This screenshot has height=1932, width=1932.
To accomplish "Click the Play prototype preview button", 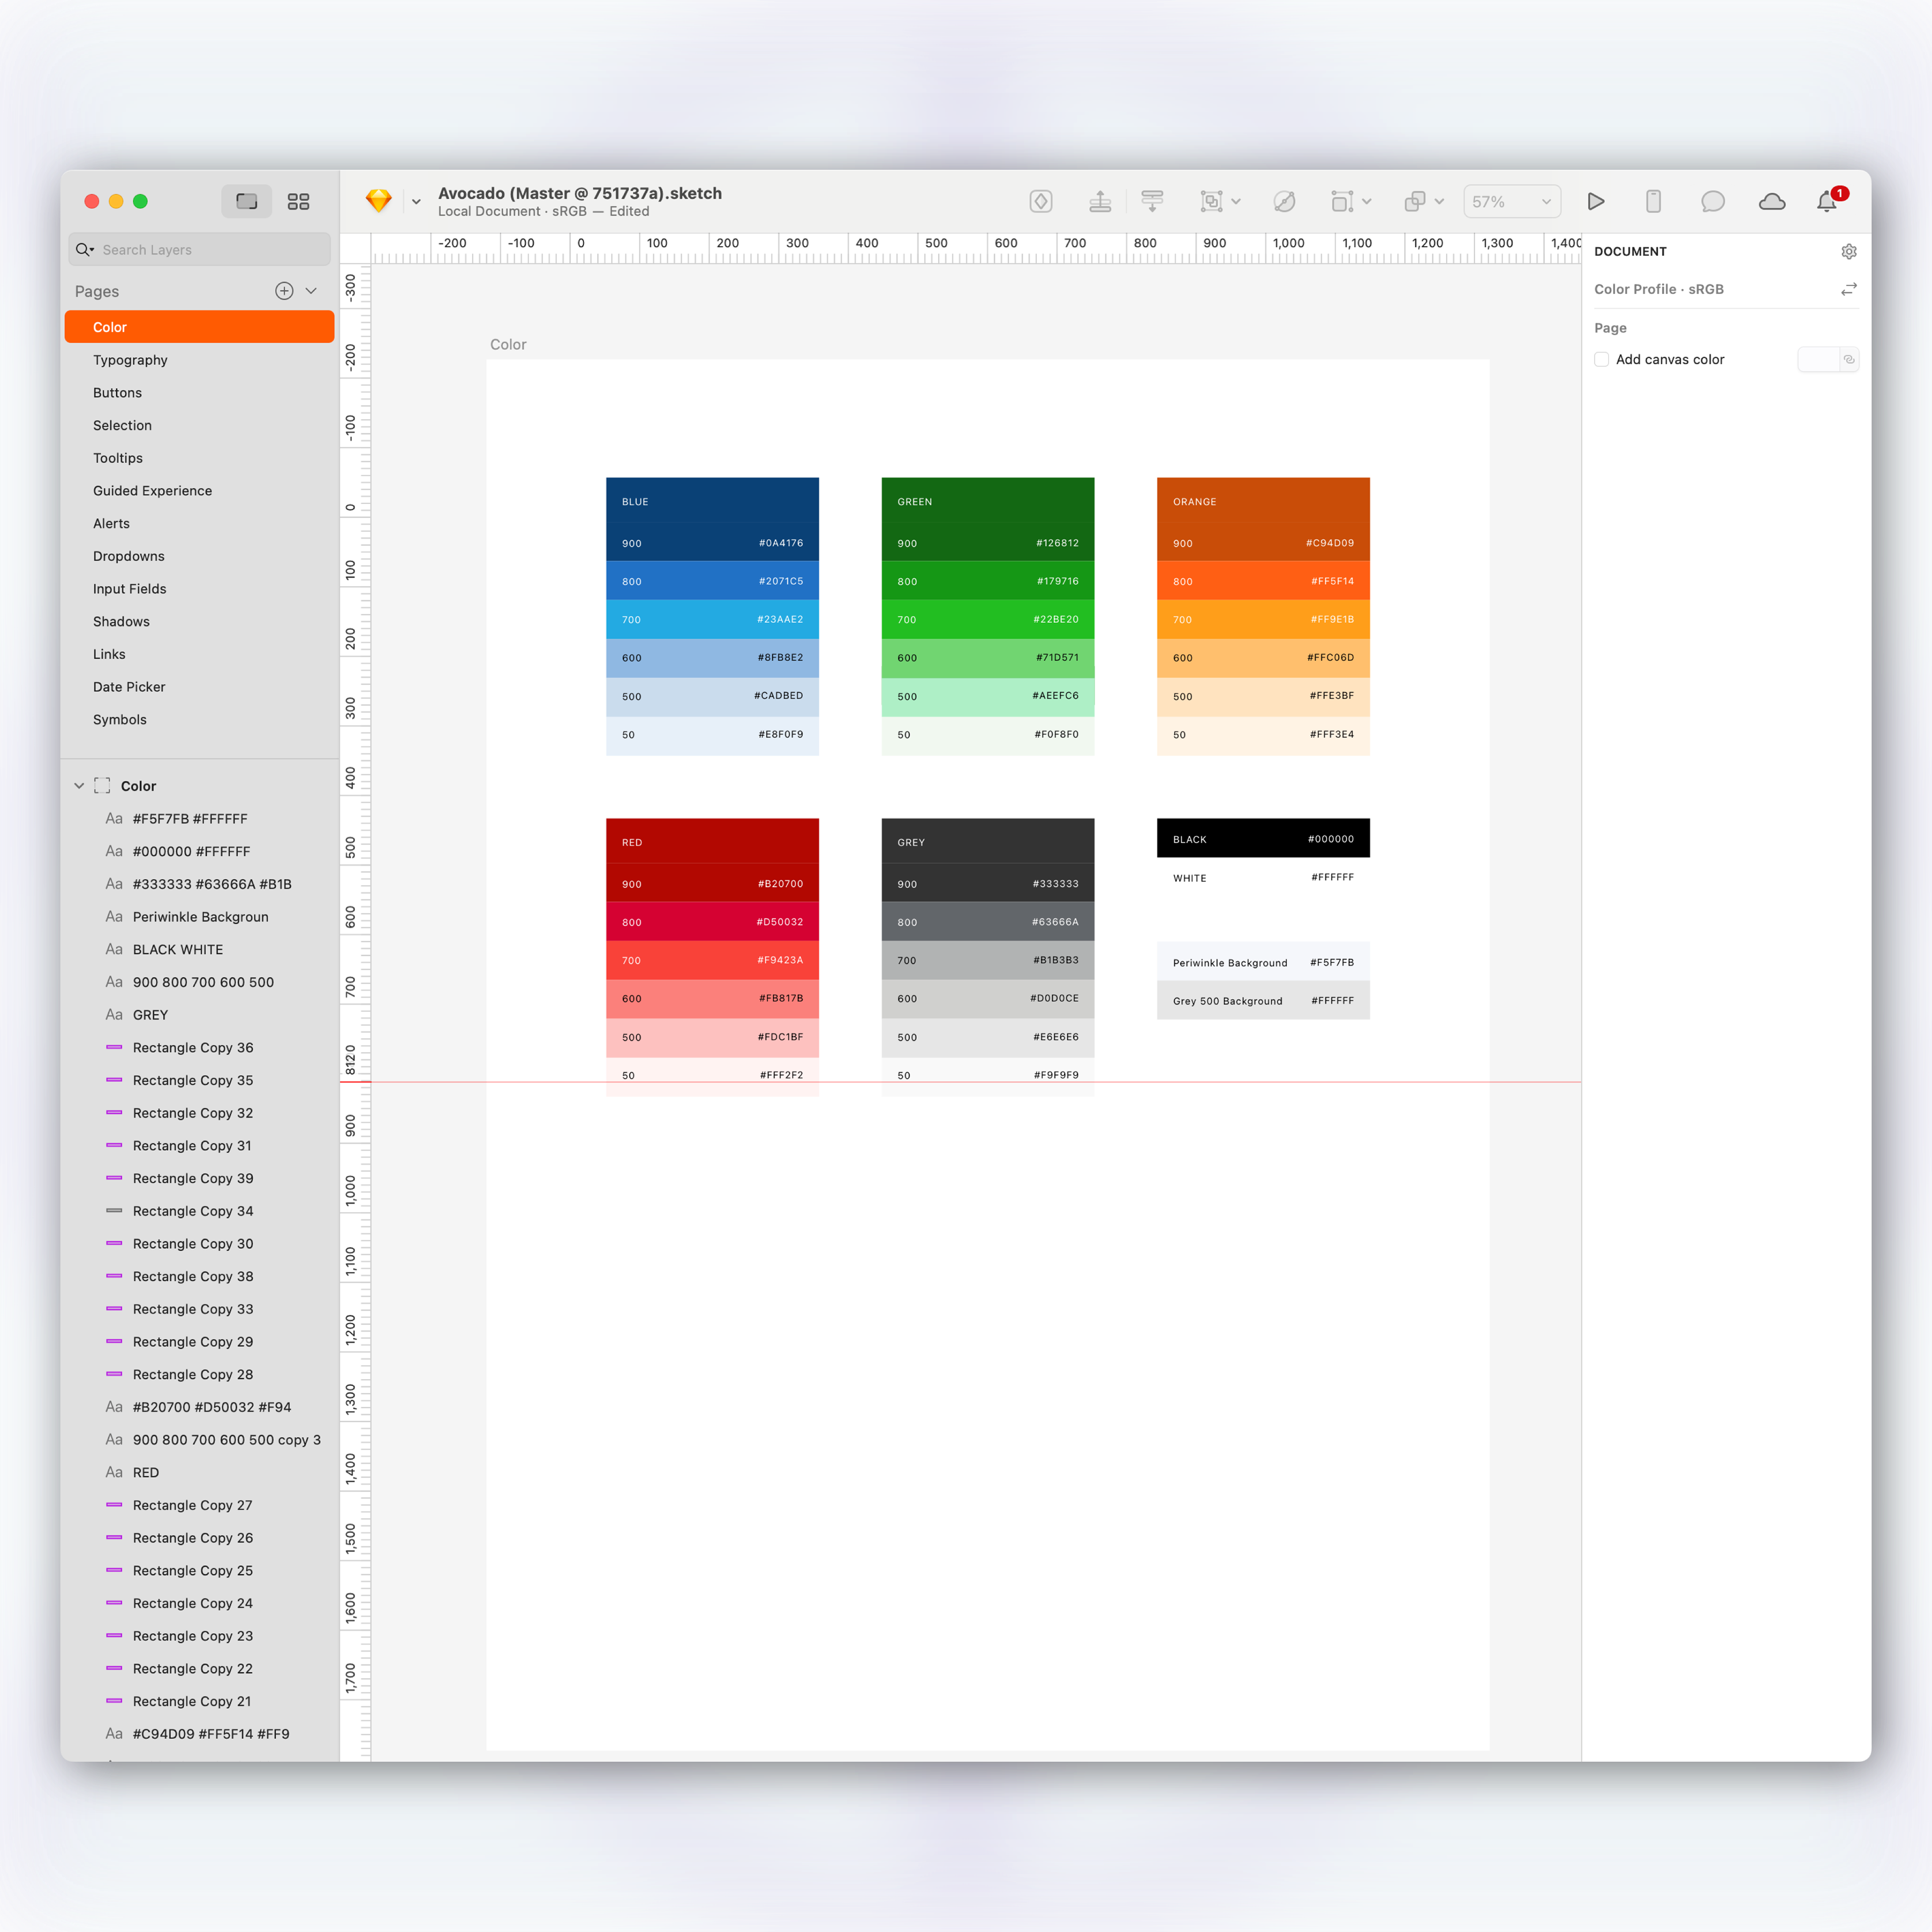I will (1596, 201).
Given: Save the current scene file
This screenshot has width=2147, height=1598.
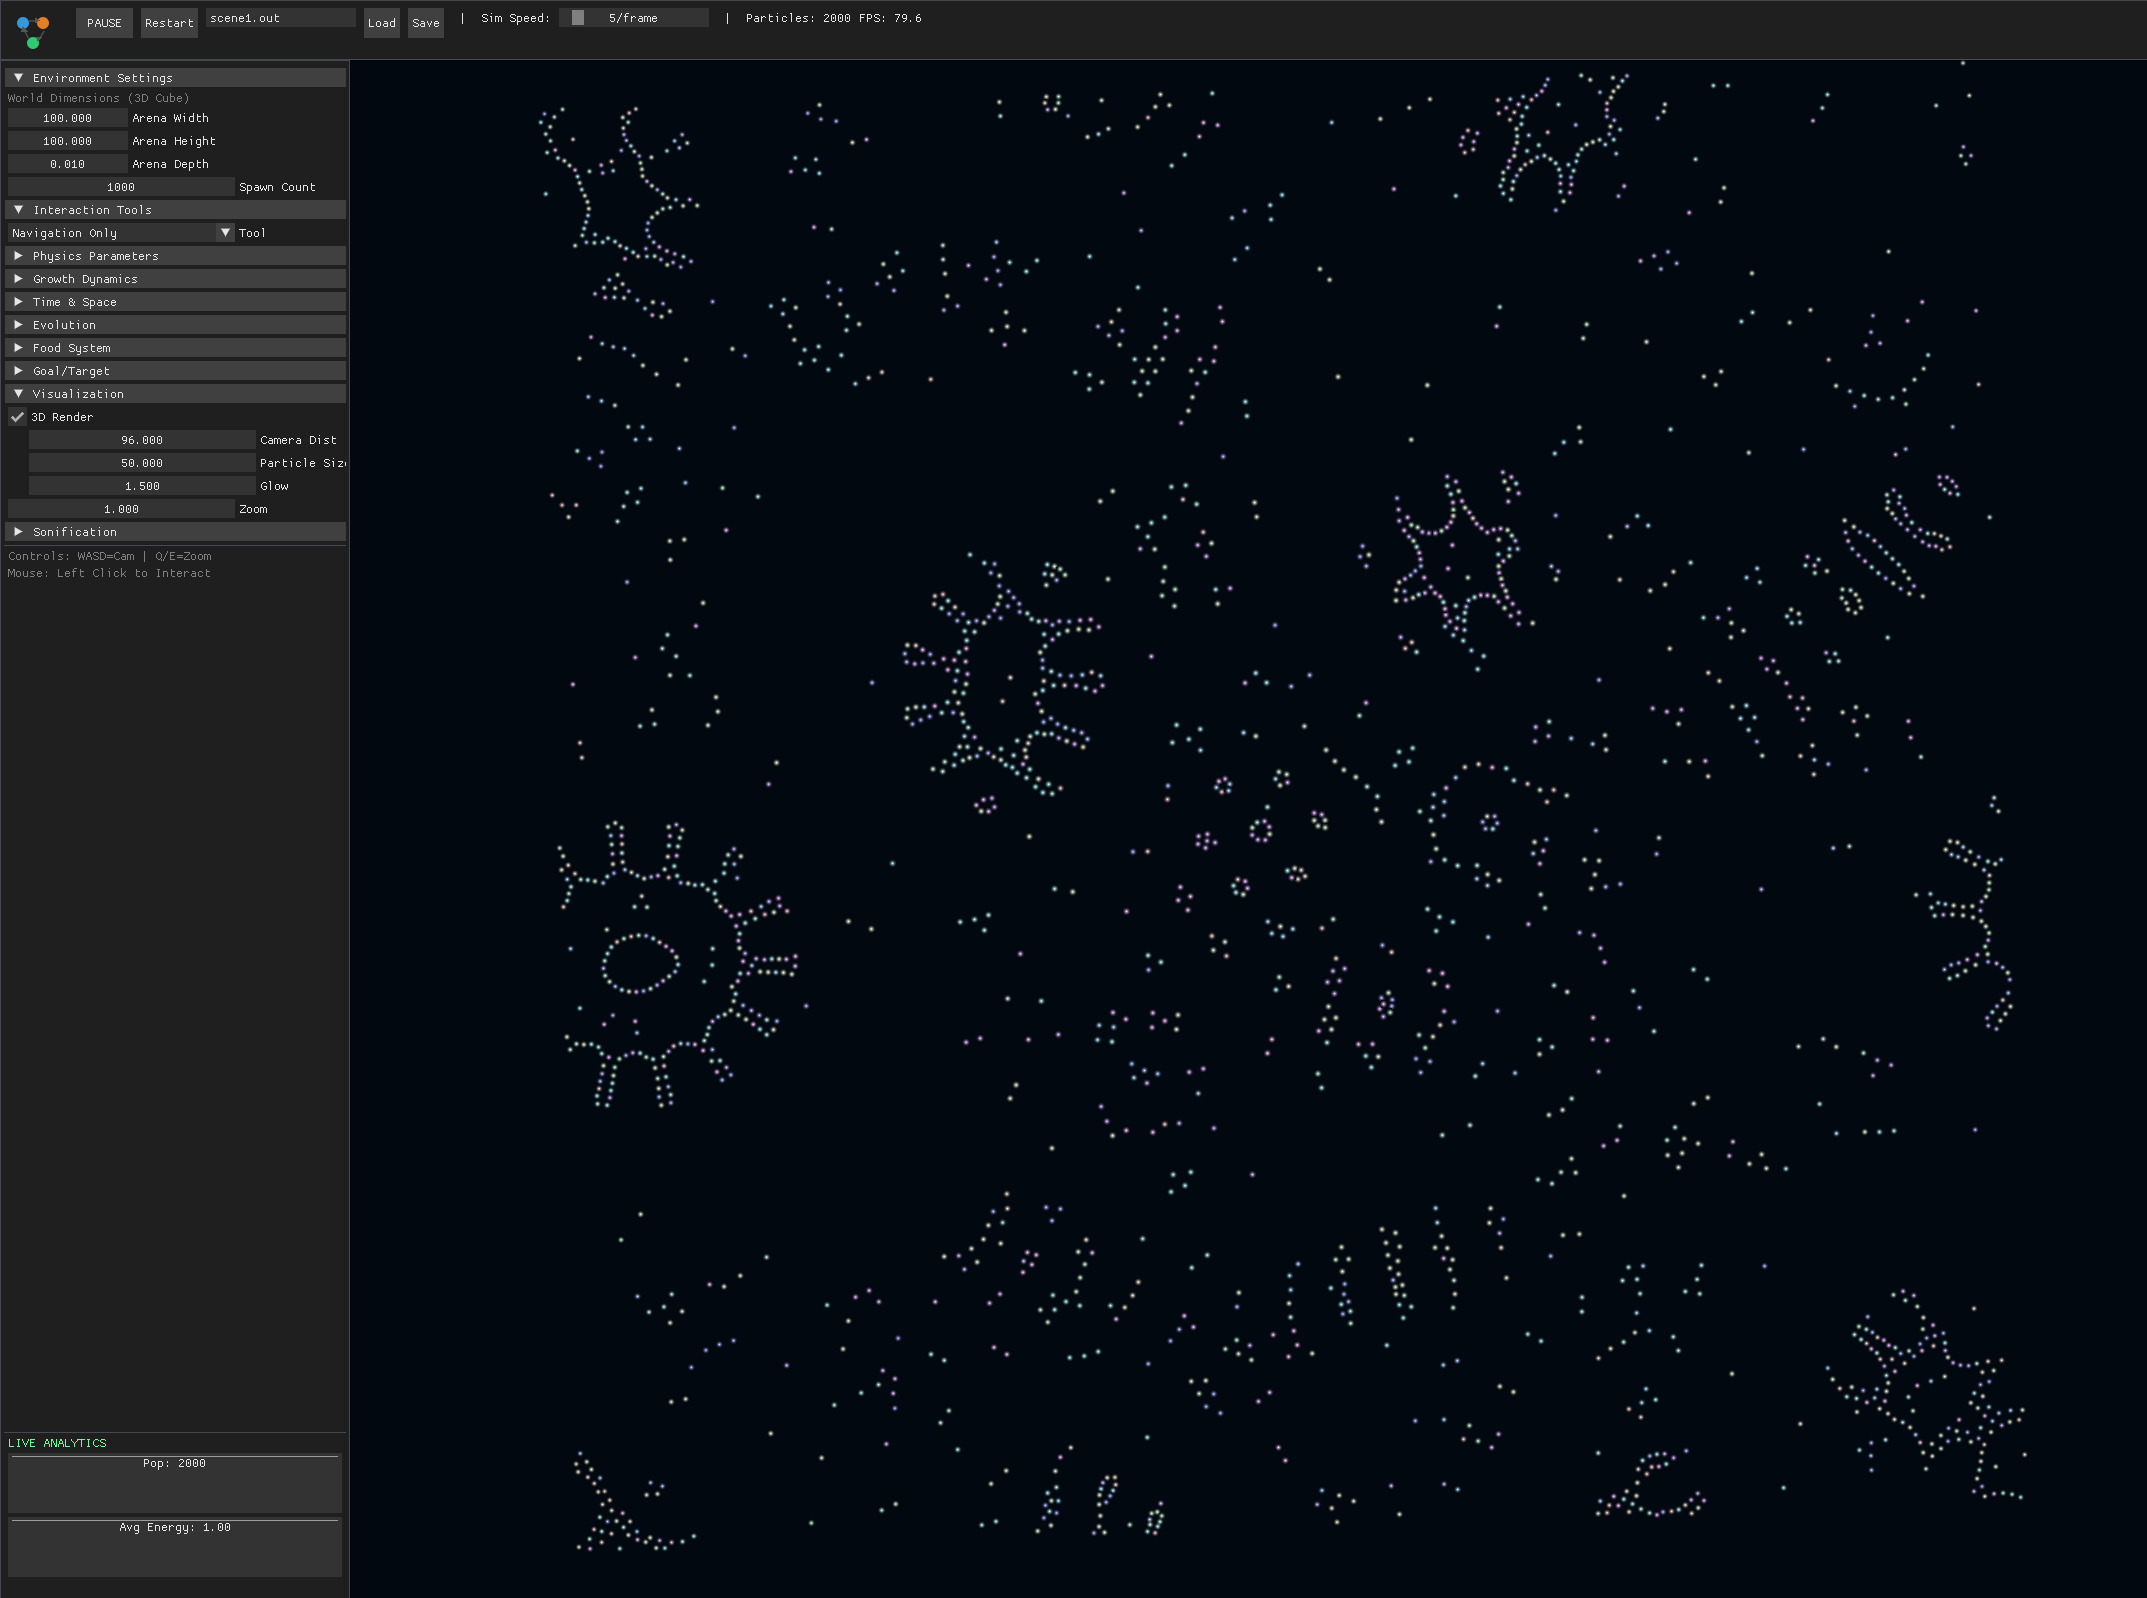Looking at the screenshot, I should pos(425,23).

★ ★ ★ ★ ★

• _PROBLEM DETAILS_
Pictures do not belong in the copy. Repeat exactly each line from the one with "Given: Save the current scene file" through the end of the listing.

• _SOLUTION_
Given: Save the current scene file
This screenshot has width=2147, height=1598.
Looking at the screenshot, I should pos(425,23).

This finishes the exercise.